** Exercise objective **
Each record is to be written out exactly as it appears.

** Provided records **
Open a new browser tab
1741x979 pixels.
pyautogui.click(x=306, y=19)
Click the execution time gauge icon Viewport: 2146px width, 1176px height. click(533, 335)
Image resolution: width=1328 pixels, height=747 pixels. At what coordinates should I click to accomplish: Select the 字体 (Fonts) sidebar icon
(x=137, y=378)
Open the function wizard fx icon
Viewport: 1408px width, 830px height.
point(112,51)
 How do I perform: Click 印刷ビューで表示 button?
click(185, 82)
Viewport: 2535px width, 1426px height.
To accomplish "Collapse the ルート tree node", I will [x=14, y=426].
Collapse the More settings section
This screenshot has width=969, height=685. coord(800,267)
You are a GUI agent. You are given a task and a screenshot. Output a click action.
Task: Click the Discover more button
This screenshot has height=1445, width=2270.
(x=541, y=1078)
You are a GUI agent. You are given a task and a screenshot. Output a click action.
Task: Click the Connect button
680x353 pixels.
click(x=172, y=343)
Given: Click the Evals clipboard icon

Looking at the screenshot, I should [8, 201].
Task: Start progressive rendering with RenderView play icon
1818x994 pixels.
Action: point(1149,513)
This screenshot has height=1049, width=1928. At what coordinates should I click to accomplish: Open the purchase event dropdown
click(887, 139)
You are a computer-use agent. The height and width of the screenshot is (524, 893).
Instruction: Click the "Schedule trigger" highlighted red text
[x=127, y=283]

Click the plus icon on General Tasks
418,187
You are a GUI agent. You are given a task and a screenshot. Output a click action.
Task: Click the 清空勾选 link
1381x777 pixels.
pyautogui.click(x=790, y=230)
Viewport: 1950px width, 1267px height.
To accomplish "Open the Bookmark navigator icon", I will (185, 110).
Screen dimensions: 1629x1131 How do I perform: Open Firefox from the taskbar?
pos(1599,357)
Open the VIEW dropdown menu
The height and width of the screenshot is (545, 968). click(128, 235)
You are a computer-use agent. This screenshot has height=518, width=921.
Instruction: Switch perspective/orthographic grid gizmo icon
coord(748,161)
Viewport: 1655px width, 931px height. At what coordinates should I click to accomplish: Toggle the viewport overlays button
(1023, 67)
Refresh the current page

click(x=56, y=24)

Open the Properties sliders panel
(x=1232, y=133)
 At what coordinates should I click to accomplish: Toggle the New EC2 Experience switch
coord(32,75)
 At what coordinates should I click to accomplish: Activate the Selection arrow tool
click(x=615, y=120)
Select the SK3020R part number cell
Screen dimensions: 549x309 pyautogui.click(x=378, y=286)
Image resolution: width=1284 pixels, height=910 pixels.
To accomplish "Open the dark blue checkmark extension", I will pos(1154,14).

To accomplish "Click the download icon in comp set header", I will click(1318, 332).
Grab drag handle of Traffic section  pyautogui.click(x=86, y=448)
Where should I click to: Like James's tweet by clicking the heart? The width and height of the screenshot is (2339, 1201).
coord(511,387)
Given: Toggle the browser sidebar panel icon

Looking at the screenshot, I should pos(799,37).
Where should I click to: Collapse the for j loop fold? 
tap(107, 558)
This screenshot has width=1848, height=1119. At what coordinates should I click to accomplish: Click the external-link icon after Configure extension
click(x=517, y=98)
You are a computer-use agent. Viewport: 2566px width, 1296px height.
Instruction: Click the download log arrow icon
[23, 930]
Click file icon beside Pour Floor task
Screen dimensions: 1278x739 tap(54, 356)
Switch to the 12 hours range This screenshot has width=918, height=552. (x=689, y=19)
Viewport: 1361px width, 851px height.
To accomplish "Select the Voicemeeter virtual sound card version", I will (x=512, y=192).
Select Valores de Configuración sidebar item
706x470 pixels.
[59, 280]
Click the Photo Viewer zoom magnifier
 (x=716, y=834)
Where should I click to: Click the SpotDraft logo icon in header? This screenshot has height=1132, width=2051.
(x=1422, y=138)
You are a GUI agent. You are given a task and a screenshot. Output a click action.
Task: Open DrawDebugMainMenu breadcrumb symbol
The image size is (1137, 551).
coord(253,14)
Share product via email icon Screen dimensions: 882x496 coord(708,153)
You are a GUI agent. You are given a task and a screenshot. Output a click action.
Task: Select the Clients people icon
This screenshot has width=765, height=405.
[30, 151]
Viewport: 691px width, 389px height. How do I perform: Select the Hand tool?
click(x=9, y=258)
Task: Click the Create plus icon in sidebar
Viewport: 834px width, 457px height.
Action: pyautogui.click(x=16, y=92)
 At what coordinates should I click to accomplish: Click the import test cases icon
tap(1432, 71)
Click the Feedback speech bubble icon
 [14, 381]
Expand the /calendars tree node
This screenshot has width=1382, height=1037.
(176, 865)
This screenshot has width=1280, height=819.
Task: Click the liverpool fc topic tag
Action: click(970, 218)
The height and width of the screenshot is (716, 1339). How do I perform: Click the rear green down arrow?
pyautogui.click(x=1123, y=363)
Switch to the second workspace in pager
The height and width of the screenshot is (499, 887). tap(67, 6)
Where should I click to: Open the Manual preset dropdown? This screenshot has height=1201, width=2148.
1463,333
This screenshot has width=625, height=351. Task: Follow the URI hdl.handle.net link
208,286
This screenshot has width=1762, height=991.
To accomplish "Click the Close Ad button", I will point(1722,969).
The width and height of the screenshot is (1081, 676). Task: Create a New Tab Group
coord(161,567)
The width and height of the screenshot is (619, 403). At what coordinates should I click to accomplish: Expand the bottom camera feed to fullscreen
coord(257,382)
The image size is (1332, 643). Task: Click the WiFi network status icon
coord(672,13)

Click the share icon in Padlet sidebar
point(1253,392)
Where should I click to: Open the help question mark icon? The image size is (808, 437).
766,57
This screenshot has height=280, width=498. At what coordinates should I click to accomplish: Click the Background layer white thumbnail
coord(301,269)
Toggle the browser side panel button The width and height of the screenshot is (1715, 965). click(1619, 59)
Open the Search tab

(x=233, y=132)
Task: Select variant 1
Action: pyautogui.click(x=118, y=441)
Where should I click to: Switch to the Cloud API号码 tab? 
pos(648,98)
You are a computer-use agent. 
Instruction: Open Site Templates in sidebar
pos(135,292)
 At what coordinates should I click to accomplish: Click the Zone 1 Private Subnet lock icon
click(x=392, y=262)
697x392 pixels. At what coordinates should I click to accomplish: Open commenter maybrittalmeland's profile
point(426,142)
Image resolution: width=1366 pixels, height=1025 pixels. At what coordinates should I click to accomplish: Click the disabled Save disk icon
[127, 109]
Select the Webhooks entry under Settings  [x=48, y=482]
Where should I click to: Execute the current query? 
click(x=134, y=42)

** Result of the task **
Open a new browser tab
1741x979 pixels.
pyautogui.click(x=306, y=19)
Click the execution time gauge icon Viewport: 2146px width, 1176px height. click(533, 335)
Image resolution: width=1328 pixels, height=747 pixels. At what coordinates should I click to accomplish: Select the 字体 (Fonts) sidebar icon
(x=137, y=378)
Open the function wizard fx icon
Viewport: 1408px width, 830px height.
point(112,51)
 How do I perform: Click 印刷ビューで表示 button?
click(185, 82)
Viewport: 2535px width, 1426px height.
To accomplish "Collapse the ルート tree node", I will [x=14, y=426].
Collapse the More settings section
This screenshot has width=969, height=685. coord(800,267)
You are a GUI agent. You are given a task and a screenshot. Output a click action.
Task: Click the Discover more button
This screenshot has height=1445, width=2270.
(x=541, y=1078)
You are a GUI agent. You are given a task and a screenshot. Output a click action.
Task: Click the Connect button
680x353 pixels.
click(x=172, y=343)
Given: Click the Evals clipboard icon

Looking at the screenshot, I should [8, 201].
Task: Start progressive rendering with RenderView play icon
1818x994 pixels.
Action: point(1149,513)
This screenshot has height=1049, width=1928. At what coordinates should I click to accomplish: Open the purchase event dropdown
click(887, 139)
You are a computer-use agent. The height and width of the screenshot is (524, 893).
Instruction: Click the "Schedule trigger" highlighted red text
[x=127, y=283]

Click the plus icon on General Tasks
418,187
You are a GUI agent. You are given a task and a screenshot. Output a click action.
Task: Click the 清空勾选 link
1381x777 pixels.
pyautogui.click(x=790, y=230)
Viewport: 1950px width, 1267px height.
To accomplish "Open the Bookmark navigator icon", I will (185, 110).
Screen dimensions: 1629x1131 How do I perform: Open Firefox from the taskbar?
pos(1599,357)
Open the VIEW dropdown menu
The height and width of the screenshot is (545, 968). click(128, 235)
You are a computer-use agent. This screenshot has height=518, width=921.
Instruction: Switch perspective/orthographic grid gizmo icon
coord(748,161)
Viewport: 1655px width, 931px height. At what coordinates should I click to accomplish: Toggle the viewport overlays button
(1023, 67)
Refresh the current page

click(x=56, y=24)

Open the Properties sliders panel
(x=1232, y=133)
 At what coordinates should I click to accomplish: Toggle the New EC2 Experience switch
coord(32,75)
 At what coordinates should I click to accomplish: Activate the Selection arrow tool
click(x=615, y=120)
Select the SK3020R part number cell
Screen dimensions: 549x309 pyautogui.click(x=378, y=286)
Image resolution: width=1284 pixels, height=910 pixels.
To accomplish "Open the dark blue checkmark extension", I will pos(1154,14).

To accomplish "Click the download icon in comp set header", I will click(1318, 332).
Grab drag handle of Traffic section  pyautogui.click(x=86, y=448)
Where should I click to: Like James's tweet by clicking the heart? The width and height of the screenshot is (2339, 1201).
coord(511,387)
Given: Toggle the browser sidebar panel icon

Looking at the screenshot, I should pos(799,37).
Where should I click to: Collapse the for j loop fold? 
tap(107, 558)
This screenshot has width=1848, height=1119. At what coordinates should I click to accomplish: Click the external-link icon after Configure extension
click(x=517, y=98)
You are a computer-use agent. Viewport: 2566px width, 1296px height.
Instruction: Click the download log arrow icon
[23, 930]
Click file icon beside Pour Floor task
Screen dimensions: 1278x739 tap(54, 356)
Switch to the 12 hours range This screenshot has width=918, height=552. (x=689, y=19)
Viewport: 1361px width, 851px height.
To accomplish "Select the Voicemeeter virtual sound card version", I will (x=512, y=192).
Select Valores de Configuración sidebar item
706x470 pixels.
[59, 280]
Click the Photo Viewer zoom magnifier
 (x=716, y=834)
Where should I click to: Click the SpotDraft logo icon in header? This screenshot has height=1132, width=2051.
(x=1422, y=138)
You are a GUI agent. You are given a task and a screenshot. Output a click action.
Task: Open DrawDebugMainMenu breadcrumb symbol
The image size is (1137, 551).
coord(253,14)
Share product via email icon Screen dimensions: 882x496 coord(708,153)
You are a GUI agent. You are given a task and a screenshot. Output a click action.
Task: Select the Clients people icon
This screenshot has width=765, height=405.
[30, 151]
Viewport: 691px width, 389px height. How do I perform: Select the Hand tool?
click(x=9, y=258)
Task: Click the Create plus icon in sidebar
Viewport: 834px width, 457px height.
Action: pyautogui.click(x=16, y=92)
 At what coordinates should I click to accomplish: Click the import test cases icon
tap(1432, 71)
Click the Feedback speech bubble icon
 [14, 381]
Expand the /calendars tree node
This screenshot has width=1382, height=1037.
(176, 865)
This screenshot has width=1280, height=819.
Task: Click the liverpool fc topic tag
Action: click(970, 218)
The height and width of the screenshot is (716, 1339). How do I perform: Click the rear green down arrow?
pyautogui.click(x=1123, y=363)
Switch to the second workspace in pager
The height and width of the screenshot is (499, 887). tap(67, 6)
Where should I click to: Open the Manual preset dropdown? This screenshot has height=1201, width=2148.
1463,333
This screenshot has width=625, height=351. Task: Follow the URI hdl.handle.net link
208,286
This screenshot has width=1762, height=991.
To accomplish "Click the Close Ad button", I will point(1722,969).
The width and height of the screenshot is (1081, 676). Task: Create a New Tab Group
coord(161,567)
The width and height of the screenshot is (619, 403). At what coordinates should I click to accomplish: Expand the bottom camera feed to fullscreen
coord(257,382)
The image size is (1332, 643). Task: Click the WiFi network status icon
coord(672,13)

Click the share icon in Padlet sidebar
point(1253,392)
Where should I click to: Open the help question mark icon? The image size is (808, 437).
766,57
This screenshot has height=280, width=498. At what coordinates should I click to accomplish: Click the Background layer white thumbnail
coord(301,269)
Toggle the browser side panel button The width and height of the screenshot is (1715, 965). click(1619, 59)
Open the Search tab

(x=233, y=132)
Task: Select variant 1
Action: pyautogui.click(x=118, y=441)
Where should I click to: Switch to the Cloud API号码 tab? 
pos(648,98)
You are a computer-use agent. 
Instruction: Open Site Templates in sidebar
pos(135,292)
 At what coordinates should I click to accomplish: Click the Zone 1 Private Subnet lock icon
click(x=392, y=262)
697x392 pixels. At what coordinates should I click to accomplish: Open commenter maybrittalmeland's profile
point(426,142)
Image resolution: width=1366 pixels, height=1025 pixels. At what coordinates should I click to accomplish: Click the disabled Save disk icon
[127, 109]
Select the Webhooks entry under Settings  [x=48, y=482]
Where should I click to: Execute the current query? 
click(x=134, y=42)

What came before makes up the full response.